[Prologo]
Mi illudo di delegare il mare a raccontare questa storia, come se già ogni conchiglia ne cristallizzasse un
frangente.
Mi avvolgo nella mia, come un paguro e cerco conforto nella mia stessa paura.
In questi giorni non ci son parole.
Un rimestio senza fine, come il flusso delle onde.
Oggi, per caso (?!) ho trovato questo vecchio filmato relativo ad un lavoro di Heidi Bucher (
qui), artista donna, non a caso, (1926-1993).
Purtroppo non ne comprendo il testo, ma fa nulla.
[Azione]
E ancora un suo schizzo di una labirintica conchiglia e la foto di un bozzolo umano.
Ho pensato d'istinto subito a
Nina (
qui), quel filo sottile che disegna essenze, sciogliendo matasse aggrovigliate.
Ma non capivo. Ancora non capivo, pur avendole segnalato subito la visione del video.
Solo stasera ho ricominciato a respirare dopo l'apnea che è seguita al nostro incontro e alle tue parole,
Nicoletta (v.
qui).
Quell'interruzione del respiro nel gesto artistico come nel parto; quel pianto empatico nella commozione adulta, come nella distensione dei polmoni del neonato.

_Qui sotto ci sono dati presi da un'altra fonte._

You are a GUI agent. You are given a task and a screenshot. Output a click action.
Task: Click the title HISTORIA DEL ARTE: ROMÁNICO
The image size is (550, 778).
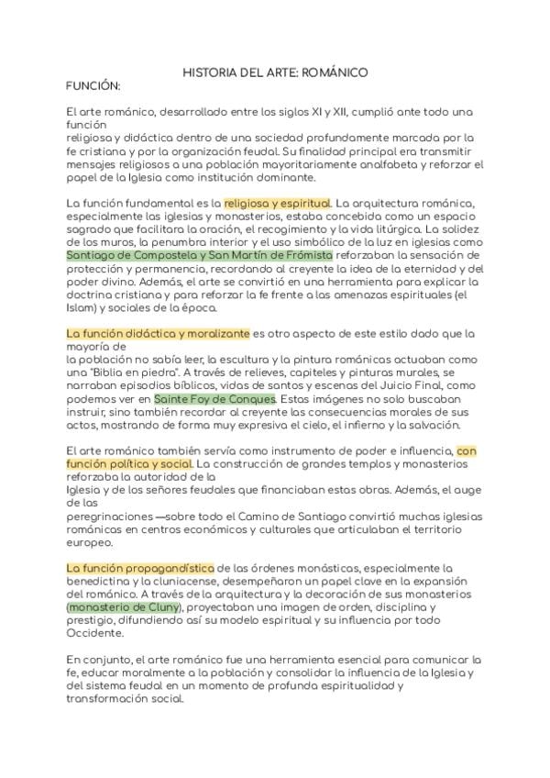pos(275,71)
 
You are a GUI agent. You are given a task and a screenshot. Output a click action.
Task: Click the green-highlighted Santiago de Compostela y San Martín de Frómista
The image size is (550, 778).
pos(200,254)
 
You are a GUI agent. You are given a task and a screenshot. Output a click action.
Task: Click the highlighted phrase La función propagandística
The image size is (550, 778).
pos(140,569)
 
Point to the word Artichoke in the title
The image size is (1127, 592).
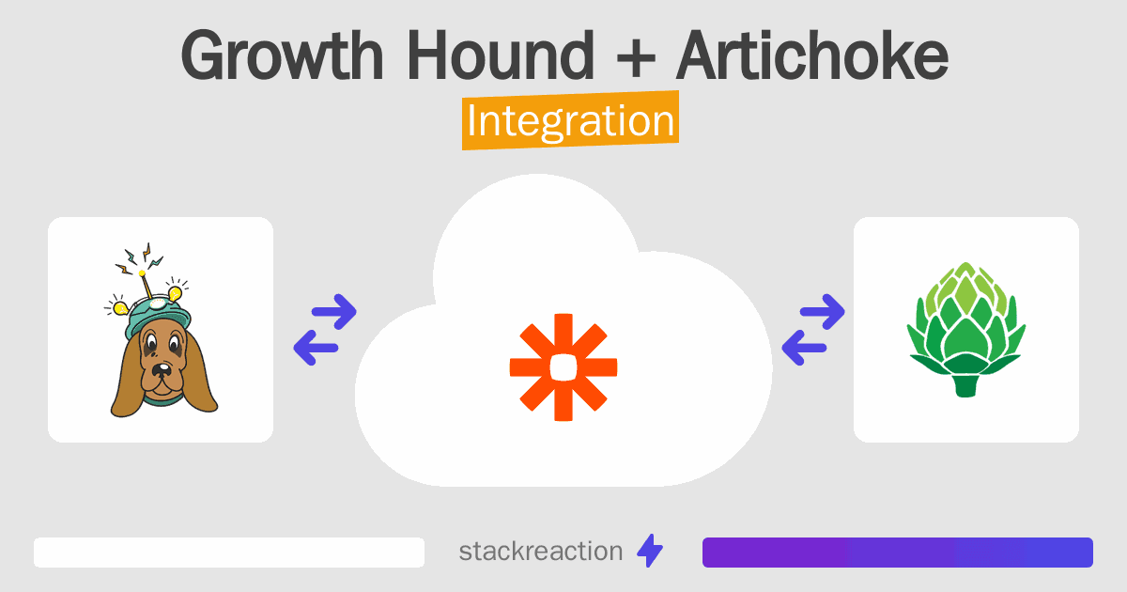[x=811, y=56]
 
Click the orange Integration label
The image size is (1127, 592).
[x=570, y=123]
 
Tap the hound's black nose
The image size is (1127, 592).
[x=163, y=367]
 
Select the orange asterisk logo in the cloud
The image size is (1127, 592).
[x=564, y=367]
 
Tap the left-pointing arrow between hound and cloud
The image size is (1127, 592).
[x=315, y=349]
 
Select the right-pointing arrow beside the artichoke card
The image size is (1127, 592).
[x=821, y=312]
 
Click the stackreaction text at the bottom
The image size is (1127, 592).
[x=540, y=552]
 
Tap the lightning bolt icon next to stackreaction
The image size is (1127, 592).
[x=650, y=552]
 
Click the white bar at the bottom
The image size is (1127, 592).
[x=229, y=553]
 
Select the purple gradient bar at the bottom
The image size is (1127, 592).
[x=897, y=553]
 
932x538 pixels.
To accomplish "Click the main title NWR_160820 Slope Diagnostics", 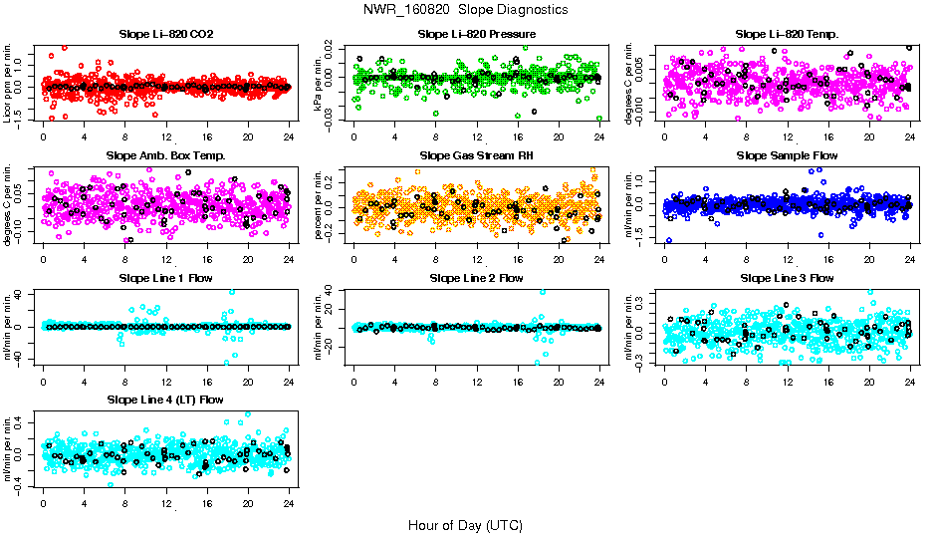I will click(x=466, y=9).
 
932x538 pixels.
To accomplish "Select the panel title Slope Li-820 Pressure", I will click(x=477, y=34).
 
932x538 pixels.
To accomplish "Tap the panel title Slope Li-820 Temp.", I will click(x=787, y=34).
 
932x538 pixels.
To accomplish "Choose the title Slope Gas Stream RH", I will click(x=477, y=155).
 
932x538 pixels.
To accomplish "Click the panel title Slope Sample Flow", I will click(x=787, y=155).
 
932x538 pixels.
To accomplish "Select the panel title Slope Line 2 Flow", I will click(x=477, y=278).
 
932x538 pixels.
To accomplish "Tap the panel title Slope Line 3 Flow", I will click(x=787, y=278).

"Non è il mare che dice le parole".
Mi piace credere,
N., che il blu, l'azzurro, il rosso siano i primi colori che il bambino percepisce già nel mare amniotico materno.
"Il potenziale cinetico"
Così mi spiego solo ora quanto ti ho detto oggi pomeriggio, quando un particolare cromatico mi ha attratta inspiegabilmente, inducendomi alla sosta davanti ad una tela, con meraviglia, semplicemente perchè prima d'ora non lo avevo mai
contemplato, pur
contenendolo da sempre.
Rothko optava per forme piatte " perchè distruggono l'illusione e rivelano la verità".
Le scelte degli uomini della nostra vita, abbiam notato tu ed io, hanno optato per il blu e il bianco, (acqua-aria?), tralasciando il rosso.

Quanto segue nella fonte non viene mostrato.